Center Party MP Andrei Korobeinik will retain his Riigikogu seat after all, following the appointment of Anneli Ott (Center) to the post of Minister for Public Administration.
Korobeinik, who recently criticized Riigikogu procedures on allowing the two opposition parties, Reform and the Social Democrats, to exercise delaying tactics on a referendum on the definition of marriage, had to vacate his seat Friday after Mailis Reps' resignation as education minister meant she would be returning to the chamber.
However, the musical chairs continued Tuesday as Jaak Aab (Center) was appointed sideways, as new education minister, and Anneli Ott promoted from the Riigikogu bench to take Aab's place.

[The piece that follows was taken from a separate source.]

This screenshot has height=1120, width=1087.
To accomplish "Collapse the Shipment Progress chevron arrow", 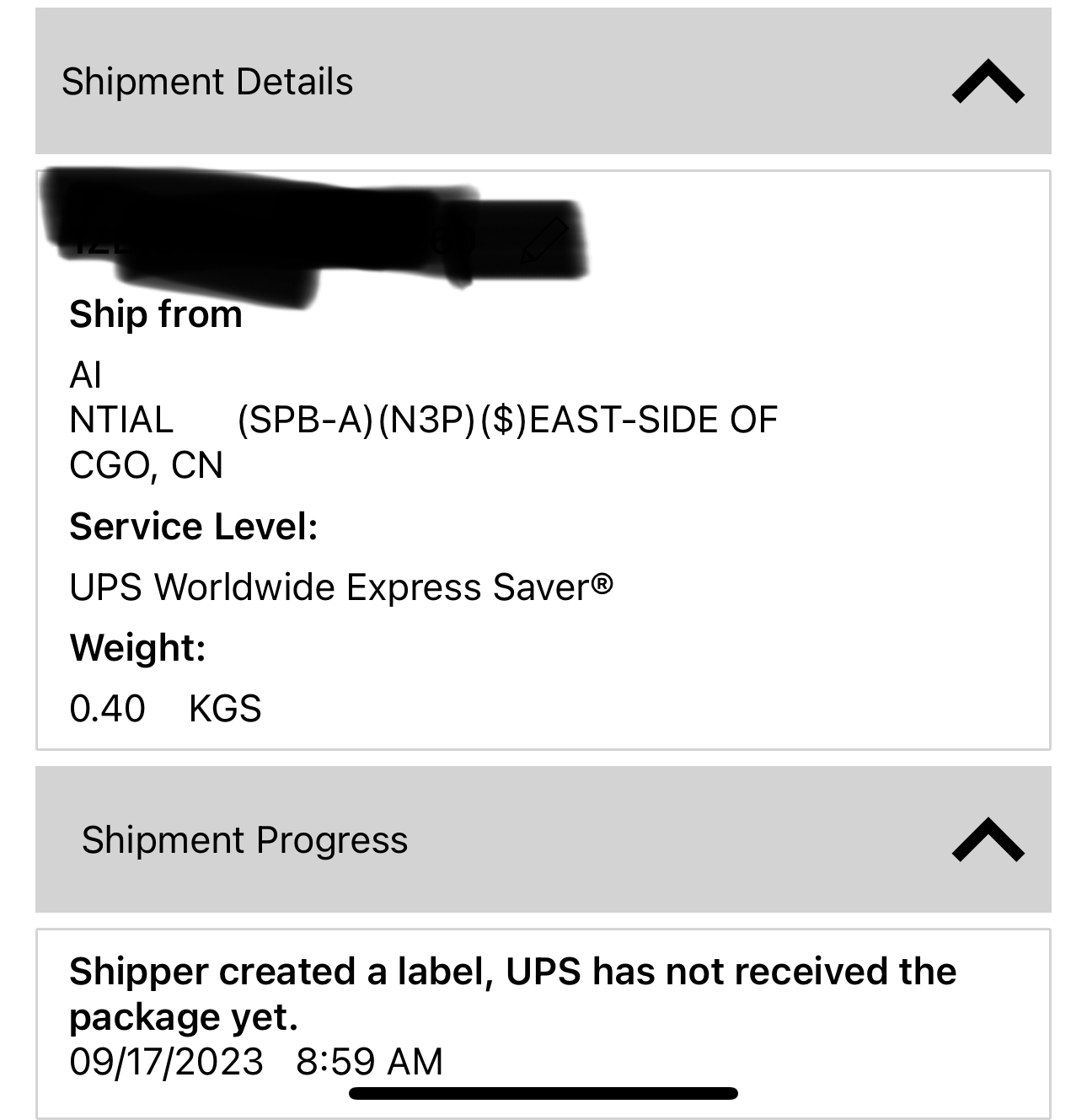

This meant that Korobeinik could return to his seat, the Riigikogu's office says.
Under Estonia's d'Hondt system of proportional representation, parties run lists in the various electoral districts, for elections to the Riigikogu. Those highest on the list who fail to win a seat can still enter the Riigikogu when the candidate who won the seat gets made up to minister (government ministers do not sit at the Riigikogu), hence Korobeinik getting his seat when Mailis Reps was reappointed education minister in late April 2019, only to briefly have to vacate when she returned, following Friday's resignation.
MPs get six months' pay when asked to vacate Riigikogu
A recent, similar chain of events saw Conservative People's Party of Estonia (EKRE) MP Urmas Espenberg donate his severance pay to charity following mounting pressure to do so. Espenberg had had to make way for Mart Helme following the latter's resignation as interior minister earlier in the month, only to come back a few days later when fellow EKRE MP Alar Laneman was appointed Helme's replacement.
In the intervening time, Espenberg had been due six months' severance pay, amounting to €26,000, which he was under no obligation to return to the Riigikogu, but in any case he opted to donate it to charities of his choice.
Andrei Korobeinik has, however, opted to waive this sum in the first place and has not received it between last Friday and Tuesday.
Andrei Korobeinik is a tech entrepreneur, former Reform Party MP and top chess player.